Look through the entries below, please, and copy every line with the word "computer".

• Data to process:
"""
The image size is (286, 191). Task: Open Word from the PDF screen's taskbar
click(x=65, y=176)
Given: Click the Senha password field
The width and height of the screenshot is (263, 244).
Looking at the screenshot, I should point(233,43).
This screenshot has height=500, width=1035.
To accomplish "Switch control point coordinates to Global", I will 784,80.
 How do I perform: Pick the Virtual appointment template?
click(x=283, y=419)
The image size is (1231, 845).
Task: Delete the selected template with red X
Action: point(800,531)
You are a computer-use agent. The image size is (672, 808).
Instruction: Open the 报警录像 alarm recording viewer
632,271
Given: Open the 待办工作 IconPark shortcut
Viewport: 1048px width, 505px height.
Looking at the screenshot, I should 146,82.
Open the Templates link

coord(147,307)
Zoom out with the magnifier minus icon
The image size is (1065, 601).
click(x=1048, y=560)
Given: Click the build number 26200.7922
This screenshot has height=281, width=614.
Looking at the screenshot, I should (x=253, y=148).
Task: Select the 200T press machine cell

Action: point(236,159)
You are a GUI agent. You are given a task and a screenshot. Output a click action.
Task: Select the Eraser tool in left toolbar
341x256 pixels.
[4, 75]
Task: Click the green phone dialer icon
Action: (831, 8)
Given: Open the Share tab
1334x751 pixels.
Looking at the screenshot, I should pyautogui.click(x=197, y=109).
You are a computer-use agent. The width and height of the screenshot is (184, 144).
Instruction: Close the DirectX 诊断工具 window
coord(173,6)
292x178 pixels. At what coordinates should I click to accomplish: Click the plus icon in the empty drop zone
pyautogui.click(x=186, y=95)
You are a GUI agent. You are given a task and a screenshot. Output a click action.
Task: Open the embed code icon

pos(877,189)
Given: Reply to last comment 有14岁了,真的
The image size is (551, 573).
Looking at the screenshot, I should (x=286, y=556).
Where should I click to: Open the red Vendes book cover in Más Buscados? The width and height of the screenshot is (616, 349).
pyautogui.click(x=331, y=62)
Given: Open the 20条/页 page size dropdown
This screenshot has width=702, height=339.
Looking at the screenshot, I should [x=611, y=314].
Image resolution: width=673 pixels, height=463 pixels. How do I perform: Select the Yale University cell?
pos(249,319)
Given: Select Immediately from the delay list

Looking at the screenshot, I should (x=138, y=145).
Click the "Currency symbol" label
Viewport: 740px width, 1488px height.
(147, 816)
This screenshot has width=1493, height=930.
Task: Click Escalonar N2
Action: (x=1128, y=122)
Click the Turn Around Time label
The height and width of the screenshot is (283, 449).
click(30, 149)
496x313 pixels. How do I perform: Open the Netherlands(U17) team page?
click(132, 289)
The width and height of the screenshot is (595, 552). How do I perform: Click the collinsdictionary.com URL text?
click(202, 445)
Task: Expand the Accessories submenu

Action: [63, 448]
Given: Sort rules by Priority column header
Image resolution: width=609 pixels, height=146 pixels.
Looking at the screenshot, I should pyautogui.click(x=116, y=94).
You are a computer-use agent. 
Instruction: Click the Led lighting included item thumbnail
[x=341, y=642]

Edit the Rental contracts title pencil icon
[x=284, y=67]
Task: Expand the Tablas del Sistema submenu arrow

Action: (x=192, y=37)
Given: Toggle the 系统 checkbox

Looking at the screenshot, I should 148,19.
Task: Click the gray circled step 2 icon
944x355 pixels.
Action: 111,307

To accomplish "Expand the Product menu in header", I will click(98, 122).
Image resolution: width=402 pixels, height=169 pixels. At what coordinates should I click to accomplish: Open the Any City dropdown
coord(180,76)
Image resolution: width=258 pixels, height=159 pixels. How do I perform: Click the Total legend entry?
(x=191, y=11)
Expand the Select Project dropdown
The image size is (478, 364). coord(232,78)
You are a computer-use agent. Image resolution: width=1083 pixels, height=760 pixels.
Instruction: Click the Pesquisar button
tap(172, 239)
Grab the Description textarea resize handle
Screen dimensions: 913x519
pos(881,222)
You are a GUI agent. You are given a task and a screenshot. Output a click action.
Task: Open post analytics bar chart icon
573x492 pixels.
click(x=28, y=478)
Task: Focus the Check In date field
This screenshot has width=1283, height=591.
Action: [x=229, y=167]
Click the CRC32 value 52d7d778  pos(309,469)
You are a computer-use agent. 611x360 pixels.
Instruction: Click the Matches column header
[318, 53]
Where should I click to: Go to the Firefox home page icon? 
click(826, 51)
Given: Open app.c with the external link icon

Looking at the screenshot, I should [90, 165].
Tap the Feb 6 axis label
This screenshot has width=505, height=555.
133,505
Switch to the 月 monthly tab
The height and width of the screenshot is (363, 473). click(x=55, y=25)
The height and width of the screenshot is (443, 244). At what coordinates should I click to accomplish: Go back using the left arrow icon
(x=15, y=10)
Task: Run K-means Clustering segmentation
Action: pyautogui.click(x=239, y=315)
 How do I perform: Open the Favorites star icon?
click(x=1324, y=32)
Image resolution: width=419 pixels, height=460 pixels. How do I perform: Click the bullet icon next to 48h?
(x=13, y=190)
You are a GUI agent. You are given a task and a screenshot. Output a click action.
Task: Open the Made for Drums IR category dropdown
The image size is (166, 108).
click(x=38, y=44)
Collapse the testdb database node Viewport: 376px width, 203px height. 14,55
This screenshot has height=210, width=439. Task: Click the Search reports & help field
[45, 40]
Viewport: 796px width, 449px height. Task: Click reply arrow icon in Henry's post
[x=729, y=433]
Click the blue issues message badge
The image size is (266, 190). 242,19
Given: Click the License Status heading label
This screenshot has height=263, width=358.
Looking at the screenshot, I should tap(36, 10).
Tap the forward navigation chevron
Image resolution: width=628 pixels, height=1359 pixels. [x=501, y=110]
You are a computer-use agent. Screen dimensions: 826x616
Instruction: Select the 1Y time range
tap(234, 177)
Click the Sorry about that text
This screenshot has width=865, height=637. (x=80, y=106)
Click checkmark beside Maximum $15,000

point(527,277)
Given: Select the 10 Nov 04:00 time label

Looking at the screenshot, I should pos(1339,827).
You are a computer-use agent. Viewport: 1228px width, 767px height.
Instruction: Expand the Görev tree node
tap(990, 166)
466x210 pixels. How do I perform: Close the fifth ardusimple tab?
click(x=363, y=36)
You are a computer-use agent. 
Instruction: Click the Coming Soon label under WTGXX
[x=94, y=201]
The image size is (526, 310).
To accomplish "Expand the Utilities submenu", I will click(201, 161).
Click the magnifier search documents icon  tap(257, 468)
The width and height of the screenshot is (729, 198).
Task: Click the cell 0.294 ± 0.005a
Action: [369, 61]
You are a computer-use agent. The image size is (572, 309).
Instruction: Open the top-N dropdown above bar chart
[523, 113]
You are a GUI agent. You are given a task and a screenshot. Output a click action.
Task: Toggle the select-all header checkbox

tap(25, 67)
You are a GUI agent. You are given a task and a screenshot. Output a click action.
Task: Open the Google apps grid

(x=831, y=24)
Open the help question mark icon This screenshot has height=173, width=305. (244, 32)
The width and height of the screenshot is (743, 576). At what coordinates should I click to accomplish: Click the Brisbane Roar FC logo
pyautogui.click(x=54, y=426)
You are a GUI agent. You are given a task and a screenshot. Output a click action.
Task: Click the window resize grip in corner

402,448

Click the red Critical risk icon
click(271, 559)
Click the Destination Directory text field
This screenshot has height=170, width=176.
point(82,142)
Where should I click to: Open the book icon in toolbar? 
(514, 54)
"""
• Response to the exercise:
You are a computer-use agent. The image size is (672, 808).
You are a computer-use agent. The width and height of the screenshot is (184, 144).
You are a computer-use agent. 
You are a computer-use agent. Image resolution: width=1083 pixels, height=760 pixels.
You are a computer-use agent. 611x360 pixels.
You are a computer-use agent. Screen dimensions: 826x616
You are a computer-use agent. Viewport: 1228px width, 767px height.
You are a computer-use agent. 
You are a computer-use agent. The image size is (572, 309).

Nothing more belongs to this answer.